Printed and flexible organic and inorganic memristor devices for non-volatile memory applications

Abstract

The electronics market is highly competitive and driven by consumers desire for the latest and most sophisticated devices at the lowest cost. In the last decade there has been increasing interest in printing electronic materials on lightweight and flexible substrates such as plastics and fabrics. This not only lowers fabrication and capital costs but also facilitates many new applications, such as flexible displays and wearable electronics. The printing of computer memory is also desirable since many of these applications require memory to store and process information. In addition, there is now an international effort to develop new types of computer memory that consume ultra-low levels of power.

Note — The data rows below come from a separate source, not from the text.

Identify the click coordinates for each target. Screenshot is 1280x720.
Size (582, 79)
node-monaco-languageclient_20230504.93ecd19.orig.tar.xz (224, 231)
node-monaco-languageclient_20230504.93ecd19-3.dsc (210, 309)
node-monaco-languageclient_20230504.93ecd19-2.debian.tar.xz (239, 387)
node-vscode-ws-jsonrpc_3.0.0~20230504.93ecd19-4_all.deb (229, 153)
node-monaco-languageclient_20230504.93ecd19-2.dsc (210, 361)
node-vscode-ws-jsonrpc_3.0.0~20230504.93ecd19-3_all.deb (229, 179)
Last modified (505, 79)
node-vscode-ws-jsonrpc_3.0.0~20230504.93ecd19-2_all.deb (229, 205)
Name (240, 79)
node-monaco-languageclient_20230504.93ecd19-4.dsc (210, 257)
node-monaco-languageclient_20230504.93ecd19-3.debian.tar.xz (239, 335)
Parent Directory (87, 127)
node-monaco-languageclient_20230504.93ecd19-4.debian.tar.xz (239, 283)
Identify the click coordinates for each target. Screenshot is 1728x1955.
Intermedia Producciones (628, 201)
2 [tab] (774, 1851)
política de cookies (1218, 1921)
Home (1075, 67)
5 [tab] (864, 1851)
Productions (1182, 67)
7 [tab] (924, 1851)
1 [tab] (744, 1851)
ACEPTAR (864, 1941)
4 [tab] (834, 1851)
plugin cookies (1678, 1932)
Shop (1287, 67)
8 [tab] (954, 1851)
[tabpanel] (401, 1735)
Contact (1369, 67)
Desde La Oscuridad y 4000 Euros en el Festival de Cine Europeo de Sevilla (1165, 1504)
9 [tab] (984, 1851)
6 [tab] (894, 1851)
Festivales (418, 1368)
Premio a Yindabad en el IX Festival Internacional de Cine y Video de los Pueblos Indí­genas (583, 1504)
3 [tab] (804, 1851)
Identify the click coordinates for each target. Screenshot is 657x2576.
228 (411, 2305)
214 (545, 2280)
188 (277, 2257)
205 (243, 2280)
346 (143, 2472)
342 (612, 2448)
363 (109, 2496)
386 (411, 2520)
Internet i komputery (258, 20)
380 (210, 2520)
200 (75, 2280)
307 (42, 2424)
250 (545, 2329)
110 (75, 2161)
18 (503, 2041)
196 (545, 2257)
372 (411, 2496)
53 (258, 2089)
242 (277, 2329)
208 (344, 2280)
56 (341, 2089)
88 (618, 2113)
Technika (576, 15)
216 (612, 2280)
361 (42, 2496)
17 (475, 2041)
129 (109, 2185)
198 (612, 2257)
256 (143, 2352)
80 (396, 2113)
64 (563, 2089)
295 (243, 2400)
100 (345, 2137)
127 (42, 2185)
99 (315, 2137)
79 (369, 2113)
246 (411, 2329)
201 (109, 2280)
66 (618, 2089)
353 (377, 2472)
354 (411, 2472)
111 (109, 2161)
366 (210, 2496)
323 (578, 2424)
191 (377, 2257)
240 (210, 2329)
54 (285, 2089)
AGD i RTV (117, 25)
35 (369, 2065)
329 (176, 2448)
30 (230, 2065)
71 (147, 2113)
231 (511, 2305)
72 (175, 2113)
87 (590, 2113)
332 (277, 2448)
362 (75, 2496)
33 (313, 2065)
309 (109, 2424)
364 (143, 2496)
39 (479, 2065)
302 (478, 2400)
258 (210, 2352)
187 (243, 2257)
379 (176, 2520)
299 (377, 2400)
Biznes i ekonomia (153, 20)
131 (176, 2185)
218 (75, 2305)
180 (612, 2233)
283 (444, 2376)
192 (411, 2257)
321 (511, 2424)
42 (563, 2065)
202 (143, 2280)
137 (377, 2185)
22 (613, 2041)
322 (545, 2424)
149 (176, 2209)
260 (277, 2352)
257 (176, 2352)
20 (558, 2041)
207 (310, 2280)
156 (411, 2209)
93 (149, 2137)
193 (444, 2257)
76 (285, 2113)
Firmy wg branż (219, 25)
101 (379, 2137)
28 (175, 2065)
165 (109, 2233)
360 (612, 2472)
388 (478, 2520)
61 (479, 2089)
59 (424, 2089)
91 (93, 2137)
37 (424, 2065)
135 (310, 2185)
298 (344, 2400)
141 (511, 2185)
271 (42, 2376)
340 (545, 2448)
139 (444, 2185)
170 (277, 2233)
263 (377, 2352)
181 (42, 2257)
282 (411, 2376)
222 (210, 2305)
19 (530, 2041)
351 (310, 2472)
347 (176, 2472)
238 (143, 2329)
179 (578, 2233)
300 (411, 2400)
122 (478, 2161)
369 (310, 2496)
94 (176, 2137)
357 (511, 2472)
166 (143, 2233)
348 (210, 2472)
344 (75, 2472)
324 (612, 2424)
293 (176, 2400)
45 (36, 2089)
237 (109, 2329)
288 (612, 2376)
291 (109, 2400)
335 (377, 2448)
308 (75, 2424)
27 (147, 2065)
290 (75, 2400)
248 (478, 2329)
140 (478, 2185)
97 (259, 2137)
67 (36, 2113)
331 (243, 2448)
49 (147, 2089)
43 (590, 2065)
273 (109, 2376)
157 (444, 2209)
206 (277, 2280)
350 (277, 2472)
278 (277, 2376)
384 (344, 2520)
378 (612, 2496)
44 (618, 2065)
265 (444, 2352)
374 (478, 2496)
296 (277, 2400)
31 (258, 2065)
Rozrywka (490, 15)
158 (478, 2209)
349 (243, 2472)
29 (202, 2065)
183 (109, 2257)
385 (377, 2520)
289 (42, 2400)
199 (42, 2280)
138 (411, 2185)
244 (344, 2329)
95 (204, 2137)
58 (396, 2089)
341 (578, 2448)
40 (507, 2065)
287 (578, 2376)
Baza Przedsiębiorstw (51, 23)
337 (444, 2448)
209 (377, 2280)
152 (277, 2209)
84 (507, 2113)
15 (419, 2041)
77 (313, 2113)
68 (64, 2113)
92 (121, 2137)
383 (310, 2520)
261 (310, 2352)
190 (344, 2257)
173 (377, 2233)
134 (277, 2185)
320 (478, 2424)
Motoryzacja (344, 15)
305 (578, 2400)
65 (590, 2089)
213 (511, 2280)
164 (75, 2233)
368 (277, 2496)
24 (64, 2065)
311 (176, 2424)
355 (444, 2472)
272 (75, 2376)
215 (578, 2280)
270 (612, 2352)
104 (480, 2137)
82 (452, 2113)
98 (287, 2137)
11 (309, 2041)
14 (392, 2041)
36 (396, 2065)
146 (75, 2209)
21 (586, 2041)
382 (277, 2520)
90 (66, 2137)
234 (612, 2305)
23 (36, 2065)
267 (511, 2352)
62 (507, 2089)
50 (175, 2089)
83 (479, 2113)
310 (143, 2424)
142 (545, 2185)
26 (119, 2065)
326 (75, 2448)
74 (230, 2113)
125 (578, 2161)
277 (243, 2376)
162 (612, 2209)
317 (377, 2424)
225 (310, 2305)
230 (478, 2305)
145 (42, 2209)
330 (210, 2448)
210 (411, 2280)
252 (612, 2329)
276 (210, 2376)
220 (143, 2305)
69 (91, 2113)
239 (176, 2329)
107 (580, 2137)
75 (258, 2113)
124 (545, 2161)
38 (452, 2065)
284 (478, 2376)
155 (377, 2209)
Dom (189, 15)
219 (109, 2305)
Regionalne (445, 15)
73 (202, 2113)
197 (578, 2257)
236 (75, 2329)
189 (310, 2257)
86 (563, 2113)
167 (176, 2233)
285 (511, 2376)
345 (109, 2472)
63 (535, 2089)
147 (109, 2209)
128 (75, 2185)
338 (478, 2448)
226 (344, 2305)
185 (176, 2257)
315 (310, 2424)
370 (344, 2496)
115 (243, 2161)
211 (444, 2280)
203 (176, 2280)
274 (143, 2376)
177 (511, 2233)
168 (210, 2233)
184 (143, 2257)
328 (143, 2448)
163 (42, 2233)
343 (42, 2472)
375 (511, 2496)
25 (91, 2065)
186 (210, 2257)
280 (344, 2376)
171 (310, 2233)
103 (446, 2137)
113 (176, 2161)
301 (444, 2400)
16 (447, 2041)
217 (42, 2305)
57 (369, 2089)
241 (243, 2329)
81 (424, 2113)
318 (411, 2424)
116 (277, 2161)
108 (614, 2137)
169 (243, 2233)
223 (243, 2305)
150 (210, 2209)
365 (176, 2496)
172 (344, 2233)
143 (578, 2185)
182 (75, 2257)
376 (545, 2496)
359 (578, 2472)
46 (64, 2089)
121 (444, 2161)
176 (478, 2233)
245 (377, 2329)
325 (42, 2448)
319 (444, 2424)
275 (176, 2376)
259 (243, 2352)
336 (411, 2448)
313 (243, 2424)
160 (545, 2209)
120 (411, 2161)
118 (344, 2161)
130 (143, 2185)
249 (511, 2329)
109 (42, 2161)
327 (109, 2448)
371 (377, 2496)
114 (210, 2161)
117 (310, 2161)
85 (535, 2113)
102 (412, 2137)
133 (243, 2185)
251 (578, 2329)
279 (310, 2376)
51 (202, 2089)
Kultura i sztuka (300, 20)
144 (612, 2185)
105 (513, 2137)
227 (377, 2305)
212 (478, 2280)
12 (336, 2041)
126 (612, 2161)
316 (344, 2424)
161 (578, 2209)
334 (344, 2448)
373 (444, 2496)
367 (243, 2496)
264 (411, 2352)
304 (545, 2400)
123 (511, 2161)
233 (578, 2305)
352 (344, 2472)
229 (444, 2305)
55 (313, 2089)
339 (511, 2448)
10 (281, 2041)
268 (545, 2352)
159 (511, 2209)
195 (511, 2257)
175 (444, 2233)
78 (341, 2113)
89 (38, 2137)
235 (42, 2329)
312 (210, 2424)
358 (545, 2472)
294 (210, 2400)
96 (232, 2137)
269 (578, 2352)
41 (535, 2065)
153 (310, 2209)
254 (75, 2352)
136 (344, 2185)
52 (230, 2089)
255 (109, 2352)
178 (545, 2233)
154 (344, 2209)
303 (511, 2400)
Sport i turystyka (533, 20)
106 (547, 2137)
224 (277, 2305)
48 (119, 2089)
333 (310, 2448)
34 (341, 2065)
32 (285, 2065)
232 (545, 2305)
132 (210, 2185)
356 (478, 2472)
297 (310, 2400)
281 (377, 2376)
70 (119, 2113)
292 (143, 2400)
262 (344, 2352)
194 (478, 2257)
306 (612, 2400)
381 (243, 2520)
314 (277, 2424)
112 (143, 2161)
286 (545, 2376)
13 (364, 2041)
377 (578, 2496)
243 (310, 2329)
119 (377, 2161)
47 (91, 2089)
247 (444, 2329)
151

This is not only to lower energy usage worldwide, which is important for reducing CO2 emissions, but it also enables a longer period between the re-charging of devices such as mobile phones, music players and fitness bands. Memory that is non-volatile is an obvious choice since it does not consume power to retain information like conventional SRAM and DRAM. Memristors (or memory resistor) are a new type of memory that are intrinsically non-volatile in nature. Their simple two-terminal architecture, easy method of fabrication and low power consumption means they have received much attention from both the research community and industry. Devices with the lowest fabrication costs are made from organic or hybrid (organic–inorganic) composite materials because of the ability to use low-cost solution processing methods with the advantages of large area deposition under vacuum-free and room temperature ambient conditions. Memristors have excellent device properties, including a large resistance Off/On ratio (up to 5 orders of magnitude), fast switching speeds (less than 15 ns), long endurance (over 1012 cycles), long data storage retention time (∼10 years) and high scalability down to nanoscale dimensions. In this article we review progress in the field of printed and flexible memristor devices and discuss their potential across a wide range of applications.